New UK laws to make it more difficult for “woke militants” to remove public statues

New UK laws to make it more difficult for “woke militants” to remove public statues
The Palace of Westminster where UK Parliament meets. Courtesy Wikimedia Commons.

In the last year, there has been a reckoning with statues and monuments honouring and glorifying problematic events and people of the past. This week, UK Communities Secretary Robert Jenrick has set forth new UK laws that would make it more difficult to remove monuments across the country moving forward.

In an article published in The Telegraph, Jenrick stated: “Latterly there has been an attempt to impose a single, often negative narrative which not so much recalls our national story, as seeks to erase part of it. This has been done at the hand of the flash mob, or by the decree of a ‘cultural committee’ of town hall militants and woke worthies.” He then announced his plans to bring “due process” back to UK heritage to ensure that monuments aren’t destroyed by “woke militants” or removed “on a whim or at the behest of a baying mob.”

Censorship is among the chief reasons behind the new mandates that will require planning permission before the removal or alteration of any public monument. Additionally, local councils will need to consult with their residents and guarantee any changes abide by council rules.

The motion comes after many statues across the UK have garnered new, and often unfavourable, attention. Question marks have loomed over many monuments, including those devoted to Winston Churchill, former Prime Minister. Most notable, though, was last summer when a group of protesters toppled a Bristol statue of Edward Colston, a 17th century man who greatly profited off the Atlantic slave trade. The anti-racism protest was held in solidarity with the Black Lives Matter movement and during the June 7th events, the statue was pulled down from its plinth and rolled into the Bristol harbour.
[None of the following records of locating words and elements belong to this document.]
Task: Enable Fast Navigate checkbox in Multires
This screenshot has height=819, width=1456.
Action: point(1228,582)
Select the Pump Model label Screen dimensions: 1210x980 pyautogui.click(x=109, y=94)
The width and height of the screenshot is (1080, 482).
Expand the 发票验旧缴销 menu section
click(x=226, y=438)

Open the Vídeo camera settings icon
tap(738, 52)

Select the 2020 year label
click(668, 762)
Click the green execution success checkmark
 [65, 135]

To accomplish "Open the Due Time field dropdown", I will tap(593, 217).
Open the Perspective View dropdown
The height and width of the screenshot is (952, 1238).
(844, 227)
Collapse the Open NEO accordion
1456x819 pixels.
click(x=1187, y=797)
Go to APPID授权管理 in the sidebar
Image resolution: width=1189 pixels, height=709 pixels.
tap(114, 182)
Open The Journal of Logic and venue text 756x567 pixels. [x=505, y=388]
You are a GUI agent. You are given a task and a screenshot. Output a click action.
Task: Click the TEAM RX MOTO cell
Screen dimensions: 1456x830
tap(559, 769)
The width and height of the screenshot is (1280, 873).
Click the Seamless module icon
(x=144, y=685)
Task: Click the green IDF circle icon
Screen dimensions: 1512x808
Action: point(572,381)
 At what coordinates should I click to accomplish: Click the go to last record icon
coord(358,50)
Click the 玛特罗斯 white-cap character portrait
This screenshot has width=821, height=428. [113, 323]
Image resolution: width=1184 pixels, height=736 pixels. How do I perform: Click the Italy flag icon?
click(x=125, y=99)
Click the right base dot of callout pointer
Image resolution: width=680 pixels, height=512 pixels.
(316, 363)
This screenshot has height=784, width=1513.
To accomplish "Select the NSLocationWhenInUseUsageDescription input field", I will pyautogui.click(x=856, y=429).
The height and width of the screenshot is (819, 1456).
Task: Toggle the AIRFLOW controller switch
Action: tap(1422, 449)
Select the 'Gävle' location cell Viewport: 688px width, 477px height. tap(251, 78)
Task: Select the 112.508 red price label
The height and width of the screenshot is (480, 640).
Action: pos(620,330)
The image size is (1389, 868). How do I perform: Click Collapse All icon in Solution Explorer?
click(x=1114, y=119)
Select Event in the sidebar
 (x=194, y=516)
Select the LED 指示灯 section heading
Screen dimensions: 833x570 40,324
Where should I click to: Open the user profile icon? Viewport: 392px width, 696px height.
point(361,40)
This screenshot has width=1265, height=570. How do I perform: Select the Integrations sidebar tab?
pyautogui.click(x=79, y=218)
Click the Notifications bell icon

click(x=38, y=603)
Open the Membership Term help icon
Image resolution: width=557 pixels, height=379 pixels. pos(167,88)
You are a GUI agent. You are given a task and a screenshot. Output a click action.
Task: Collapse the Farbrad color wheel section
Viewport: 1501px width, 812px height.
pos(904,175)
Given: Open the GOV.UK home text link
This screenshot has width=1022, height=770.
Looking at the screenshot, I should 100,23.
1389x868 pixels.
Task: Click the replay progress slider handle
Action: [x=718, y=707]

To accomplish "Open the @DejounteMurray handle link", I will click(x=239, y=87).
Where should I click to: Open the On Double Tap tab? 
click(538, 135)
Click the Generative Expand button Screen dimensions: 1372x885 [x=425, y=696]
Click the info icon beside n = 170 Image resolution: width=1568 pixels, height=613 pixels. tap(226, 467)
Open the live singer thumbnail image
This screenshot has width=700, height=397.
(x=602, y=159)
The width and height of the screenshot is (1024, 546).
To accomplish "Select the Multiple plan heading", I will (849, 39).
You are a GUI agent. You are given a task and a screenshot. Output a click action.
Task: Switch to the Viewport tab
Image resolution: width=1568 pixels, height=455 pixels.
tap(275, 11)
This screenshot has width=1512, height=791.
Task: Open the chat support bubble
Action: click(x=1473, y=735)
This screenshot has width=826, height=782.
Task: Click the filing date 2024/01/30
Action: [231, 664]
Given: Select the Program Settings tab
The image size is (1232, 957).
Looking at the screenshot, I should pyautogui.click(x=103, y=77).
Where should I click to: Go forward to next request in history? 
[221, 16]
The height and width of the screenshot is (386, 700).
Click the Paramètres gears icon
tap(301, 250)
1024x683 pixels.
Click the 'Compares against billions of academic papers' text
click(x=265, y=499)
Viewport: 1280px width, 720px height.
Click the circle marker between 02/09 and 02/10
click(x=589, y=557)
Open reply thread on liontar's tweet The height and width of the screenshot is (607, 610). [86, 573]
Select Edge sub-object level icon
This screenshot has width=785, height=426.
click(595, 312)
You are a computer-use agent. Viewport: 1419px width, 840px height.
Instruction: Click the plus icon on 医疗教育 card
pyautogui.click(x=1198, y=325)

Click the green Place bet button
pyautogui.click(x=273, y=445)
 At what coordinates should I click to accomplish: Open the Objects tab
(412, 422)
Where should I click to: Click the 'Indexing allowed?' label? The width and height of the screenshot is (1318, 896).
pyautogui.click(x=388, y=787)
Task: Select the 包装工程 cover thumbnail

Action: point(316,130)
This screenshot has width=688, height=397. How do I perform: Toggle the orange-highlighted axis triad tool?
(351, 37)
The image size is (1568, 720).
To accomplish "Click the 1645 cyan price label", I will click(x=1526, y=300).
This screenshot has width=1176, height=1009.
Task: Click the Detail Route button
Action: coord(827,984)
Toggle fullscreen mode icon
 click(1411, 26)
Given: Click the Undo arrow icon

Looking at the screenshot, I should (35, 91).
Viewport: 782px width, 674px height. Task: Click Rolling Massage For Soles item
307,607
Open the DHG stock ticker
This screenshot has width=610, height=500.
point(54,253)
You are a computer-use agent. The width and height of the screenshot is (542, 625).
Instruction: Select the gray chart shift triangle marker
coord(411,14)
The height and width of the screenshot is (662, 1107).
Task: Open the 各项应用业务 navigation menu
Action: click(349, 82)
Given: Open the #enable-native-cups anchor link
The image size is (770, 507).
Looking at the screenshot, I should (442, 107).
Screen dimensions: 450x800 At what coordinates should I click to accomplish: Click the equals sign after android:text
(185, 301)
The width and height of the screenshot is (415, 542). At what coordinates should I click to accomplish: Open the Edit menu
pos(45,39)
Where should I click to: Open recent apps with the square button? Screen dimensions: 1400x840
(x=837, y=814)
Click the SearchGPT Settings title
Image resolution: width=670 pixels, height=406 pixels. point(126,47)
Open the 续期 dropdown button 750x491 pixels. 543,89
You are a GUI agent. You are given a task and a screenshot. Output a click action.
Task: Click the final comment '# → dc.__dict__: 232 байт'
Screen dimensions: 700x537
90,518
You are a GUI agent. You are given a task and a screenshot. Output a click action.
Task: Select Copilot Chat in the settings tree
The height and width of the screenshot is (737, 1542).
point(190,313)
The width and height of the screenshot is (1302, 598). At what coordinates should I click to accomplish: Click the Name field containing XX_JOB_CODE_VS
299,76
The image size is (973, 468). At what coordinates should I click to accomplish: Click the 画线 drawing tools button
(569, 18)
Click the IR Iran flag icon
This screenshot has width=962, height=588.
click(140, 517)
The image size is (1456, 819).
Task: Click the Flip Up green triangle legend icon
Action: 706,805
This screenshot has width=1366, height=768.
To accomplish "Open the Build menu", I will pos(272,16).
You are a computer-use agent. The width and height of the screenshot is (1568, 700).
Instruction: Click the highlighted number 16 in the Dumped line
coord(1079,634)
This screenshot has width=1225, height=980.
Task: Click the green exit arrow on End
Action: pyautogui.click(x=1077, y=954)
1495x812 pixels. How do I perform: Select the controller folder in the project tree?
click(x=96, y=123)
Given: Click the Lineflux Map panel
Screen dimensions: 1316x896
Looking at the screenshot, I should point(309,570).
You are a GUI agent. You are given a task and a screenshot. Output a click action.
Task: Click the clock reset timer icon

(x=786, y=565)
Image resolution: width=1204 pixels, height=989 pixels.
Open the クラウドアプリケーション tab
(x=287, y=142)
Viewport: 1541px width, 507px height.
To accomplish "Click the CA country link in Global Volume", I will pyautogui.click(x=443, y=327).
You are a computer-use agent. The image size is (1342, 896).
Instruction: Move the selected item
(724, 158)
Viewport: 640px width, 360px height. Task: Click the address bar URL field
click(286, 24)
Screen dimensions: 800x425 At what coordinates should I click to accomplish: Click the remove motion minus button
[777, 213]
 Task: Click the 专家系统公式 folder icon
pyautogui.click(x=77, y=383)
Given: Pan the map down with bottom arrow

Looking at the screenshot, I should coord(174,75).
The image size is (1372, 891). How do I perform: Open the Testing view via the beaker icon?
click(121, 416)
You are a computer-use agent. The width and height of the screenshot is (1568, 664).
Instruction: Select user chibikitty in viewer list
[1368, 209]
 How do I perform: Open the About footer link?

The statue was later retrieved from the waters and is now housed at a museum. Meanwhile, four members of the protest have been charged with criminal damages in relation to the toppling.

The Colston statue had been a point of contention for some time, perhaps even since it was erected more than 100 years ago. In 2019, plans to contextualise the statue of Colston with a plaque were abandoned after officials were unable to agree on wording, which begs the question of how well Jenrick’s plans might play out.

These changes will not only affect public statues, but plaques and other monuments, as well. According to a government press release published the same day as Jenrick’s article, the new laws will “make clear that historic monuments should be retained and explained.” The press release also dubbed Jenrick’s changes as the “most significant new protection for England’s heritage since the 1967 Civic Amenities Act established Conservation Areas.”

Jenrick’s new laws have garnered criticism from many, including director of the Runnymede Trust Dr Halima Begum, who told The Guardian that these plans were “nothing more than smoke and mirrors.” Begum’s sentiments were echoed by others who questioned by the government was dealing with public monuments when the pandemic continues to wreak havoc on the UK.

Despite differing opinions on the validity of the new series of laws, what is certain is that changes to UK law will not be the end of the discussion, nor will it likely make the path forward less murky.